Auch weiss man heute, dass nicht jeder Patient ein neues Kreuzband benötigt. Es kommt hier auf das Alter, Begleitverletzungen, die sportlichen Ambitionen, den gesamten Körperbau und viele weitere Faktoren an, sodass man dies bei jedem Patienten individuell entscheiden muss.

Zugenommen hat auch die Häufigkeit von Komplexverletzungen. Hier reisst nicht nur EIN Band, sondern mehrere, oder zusätzlich kommt es zu Meniskuszerreissungen oder Knorpelschäden. Gerade diese Verletzungen stellen den behandelnden Arzt und den Patienten vor grosse Herausforderungen. Die richtige Abfolge und der richtige Zeitpunkt der einzelnen Behandlungen – ob konservativ oder operativ – sind hier entscheidend. So macht es beispielsweise keinen Sinn, eine Kreuzbandrekonstruktion in einem Zustand durchzuführen, in dem das Kniegelenk noch durch andere Verletzungen, welche nicht unbedingt operiert werden müssen, schmerzhaft und bewegungseingeschränkt ist.

Es braucht also wie häufig in der Medizin immer eine individuelle, auf den jeweiligen Patienten zugeschnittene Entscheidung. Und es braucht eine entsprechende Erfahrung des behandelnden Arztes mit solchen Fällen.

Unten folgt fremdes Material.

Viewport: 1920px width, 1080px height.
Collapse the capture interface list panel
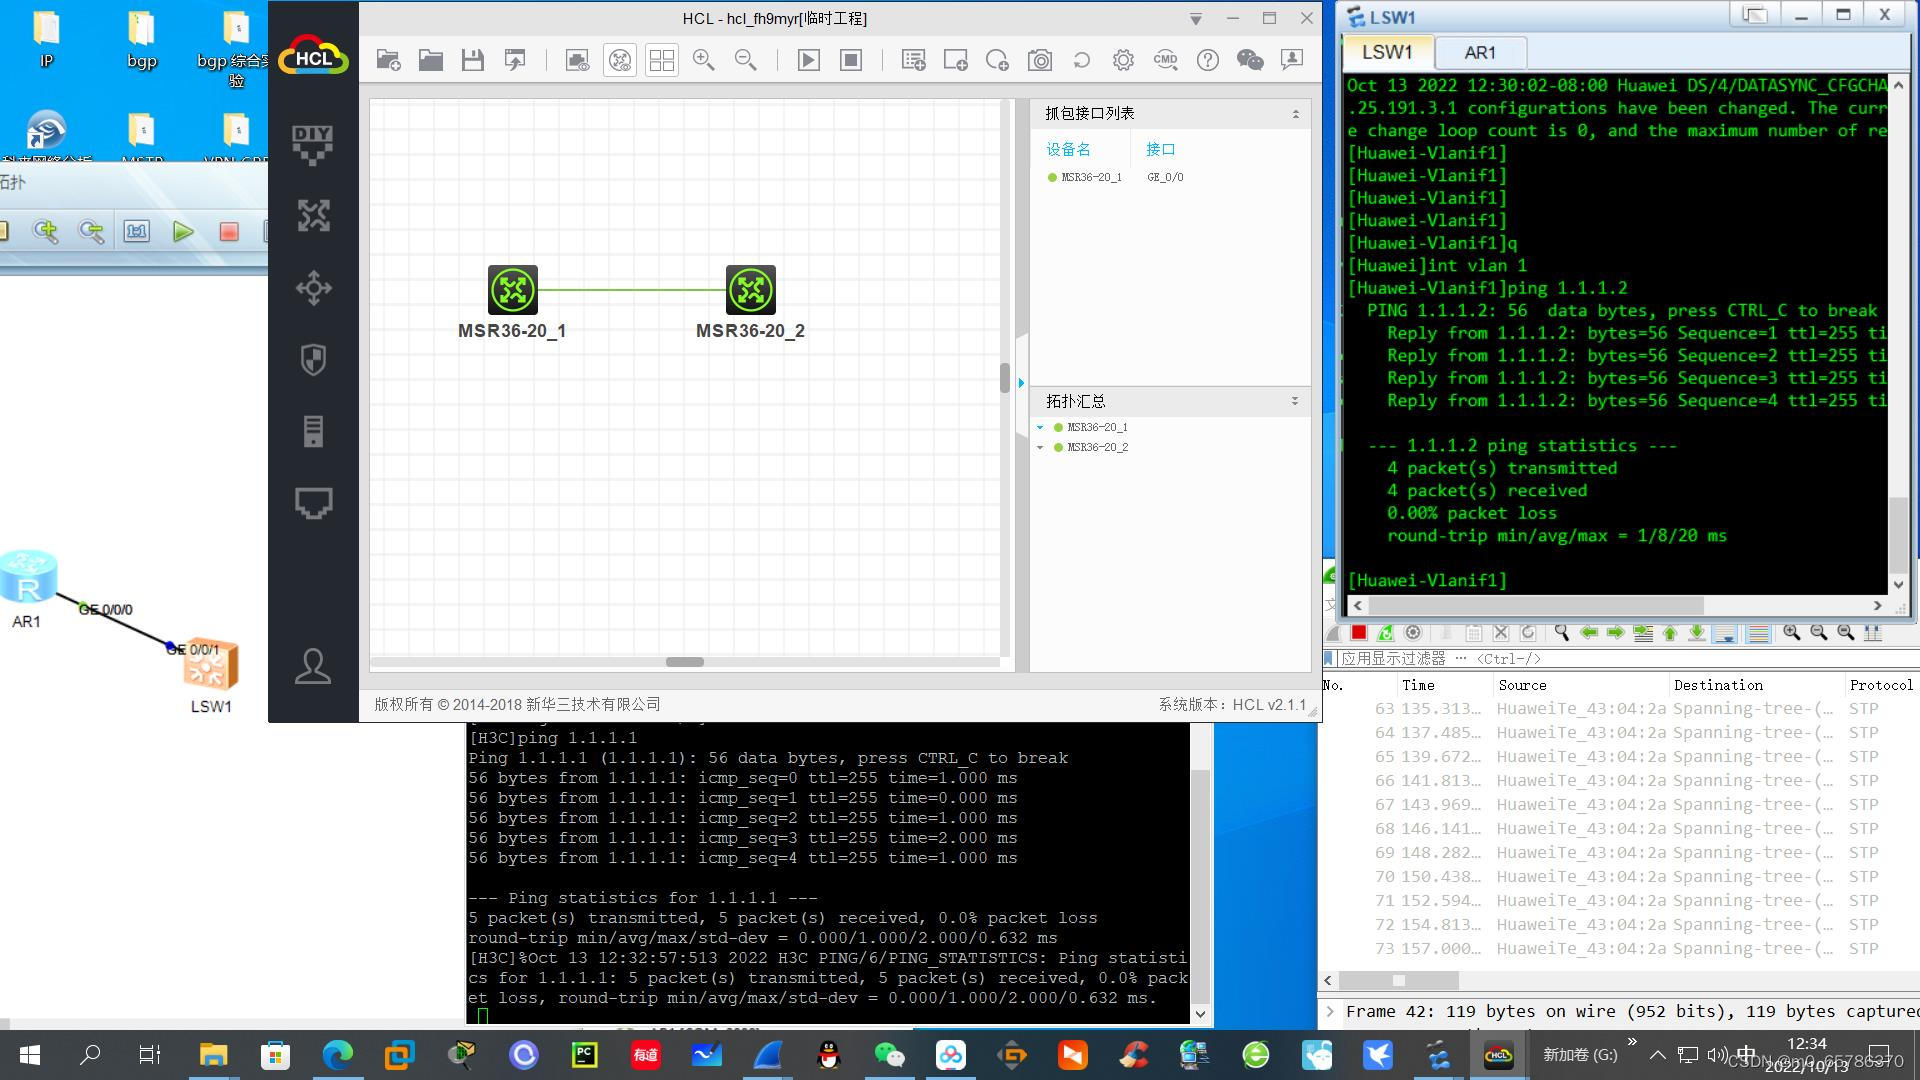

Wie in jedem anderen Beruf macht es wenig Sinn, ein Mal pro Jahr eine komplexe Problemstellung zu bewältigen. Erfahrung erwirbt man sich nur durch die häufige Wiederholung eines Ablaufs.

Leider ist jede ausgedehnte Verletzung des Kniegelenks auch immer der Startpunkt der Entwicklung einer Arthrose. Aufgabe von Arzt, Physiotherapeut und Patient ist es, diese Entwicklung sehr verzögert und langsam zu gestalten.